Meta has ended a major data annotation contract with Sama, the Nairobi-based outsourcing company, triggering the layoff of 1,108 employees at its Kenyan office.
The redundancy notices were issued on April 16, and the cuts are expected to take effect before the end of April.
Sama tried to negotiate with Meta after receiving the termination notice but got nowhere. The company has since formally notified the relevant authorities and employees under Section 40 of Kenya’s Employment Act, 2007, which is the legal framework that governs how large-scale layoffs must be handled in the country.
Most of the affected workers were directly tied to the Meta workstream, meaning their jobs existed specifically to service that contract.
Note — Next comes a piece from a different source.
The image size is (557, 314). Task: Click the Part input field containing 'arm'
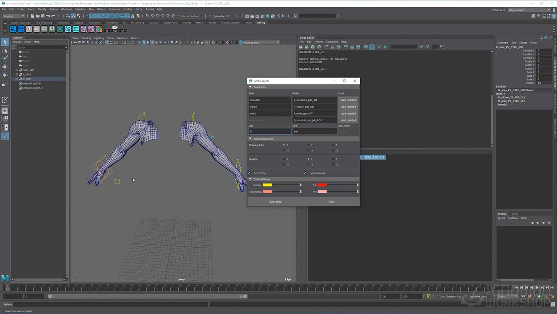(x=314, y=131)
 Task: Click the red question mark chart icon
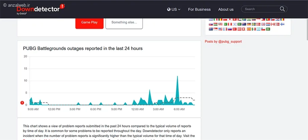pos(22,103)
What Did Sama Employees Actually Do?
Sama’s Nairobi centre is part of the global AI data supply chain. Workers there label images and videos, review recorded conversations, and tag data so that AI systems can learn to identify objects, understand speech, and respond to user requests.
It is painstaking, human-powered work that makes machine learning possible.
A chunk of that work was tied to Meta’s Ray-Ban smart glasses, a wearable device built with EssilorLuxottica that functions as an AI assistant. The glasses can translate languages, answer questions, and identify objects in the user’s environment.
To get better at all of this, Meta’s AI needs thousands of hours of real-world footage reviewed and labeled by human workers. That was part of what the Nairobi team was doing.
A recent investigation by Swedish newspapers Svenska Dagbladet and Göteborgs-Posten, in collaboration with Kenyan journalists, found that footage captured by users of these glasses, including personal, private moments, was being reviewed by contracted workers in Nairobi.
The findings raised questions about user privacy and how much people wearing or interacting with someone using those glasses actually understand about where their data ends up.
The Bigger Picture
Nairobi has been quietly building a reputation as a hub for what the industry calls “impact sourcing,” which is hiring workers from underserved communities to do digital work for global tech companies.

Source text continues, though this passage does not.